Abstandsfläche

Die Abstandsfläche bezeichnet den Abstand der äußeren Gebäudekante zu einer in den Landesbauordnungen definierten Entfernung (in Meter). Hierbei werden die Gebäudekanten parallel um die absolute Größe verschoben. Die Überscheidung solcher Abstandsflächen führt in der Regel zu Problemen bzw. Ausnahmeregelungen, die mit den zuständigen Baubehörden und ggf. mit den betroffenen Grundstückseigentümern (Stichwort: Baulast und Grunddienstbarkeit) abgestimmt werden müssen. Die so geometrisch ermittelte Abstandsfläche darf in der Regel auch nicht die Grundstücksgrenze überschreiten (Überbau). In vielen Ländern beträgt die Abstandsfläche 2,50 bis 3,00 Meter oder und wird bezogen auf eine umgeklappte Fläche eines vom Huntertsatzes der Traufhöhe.

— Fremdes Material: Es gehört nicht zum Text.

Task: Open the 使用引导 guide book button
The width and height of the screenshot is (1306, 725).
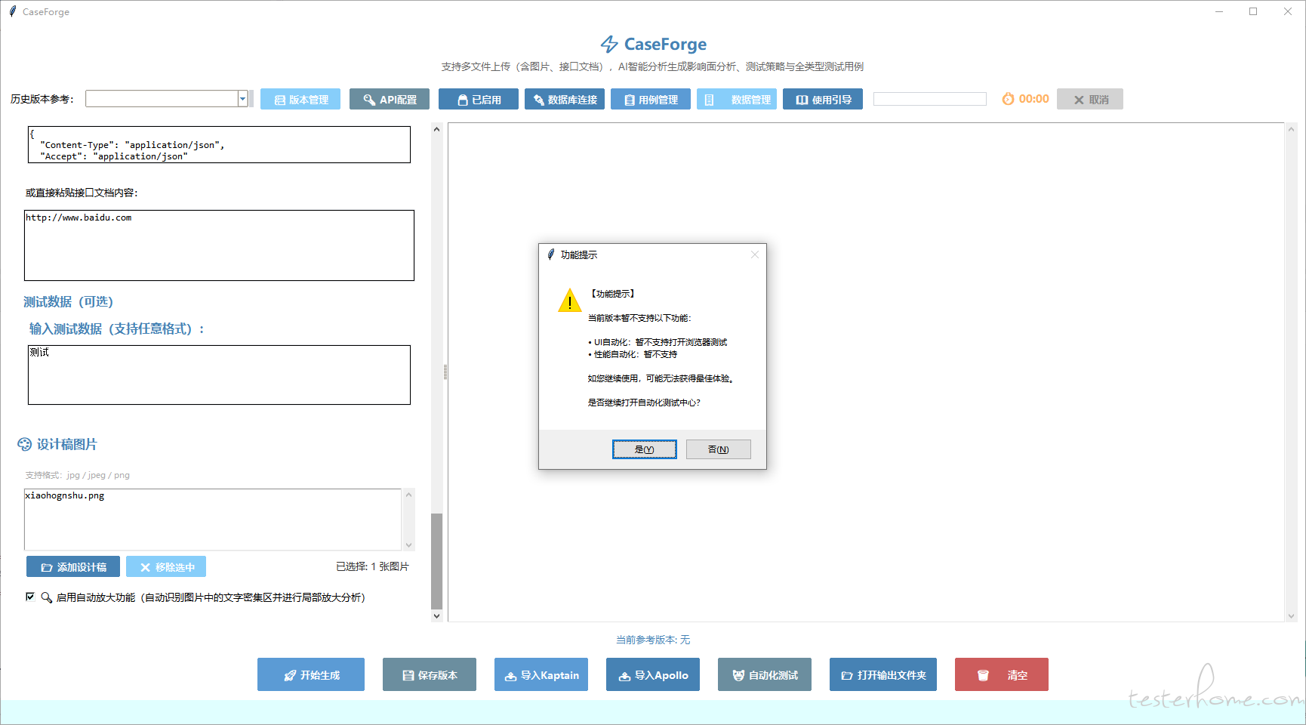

Die reguläre Überschreitung der Abstandsfläche, also der Überbau führt regelmäßig zu Wertminderungen, da die maximale bauliche Ausnutzbarkeit des von dem Überbau betroffenen Grundstückes eingeschränkt wird. Solche Überbauansinnen werden dann auch meist entsprechend mit einer Überbaurente an den betroffenen Grundstückseigentümer abgegolten.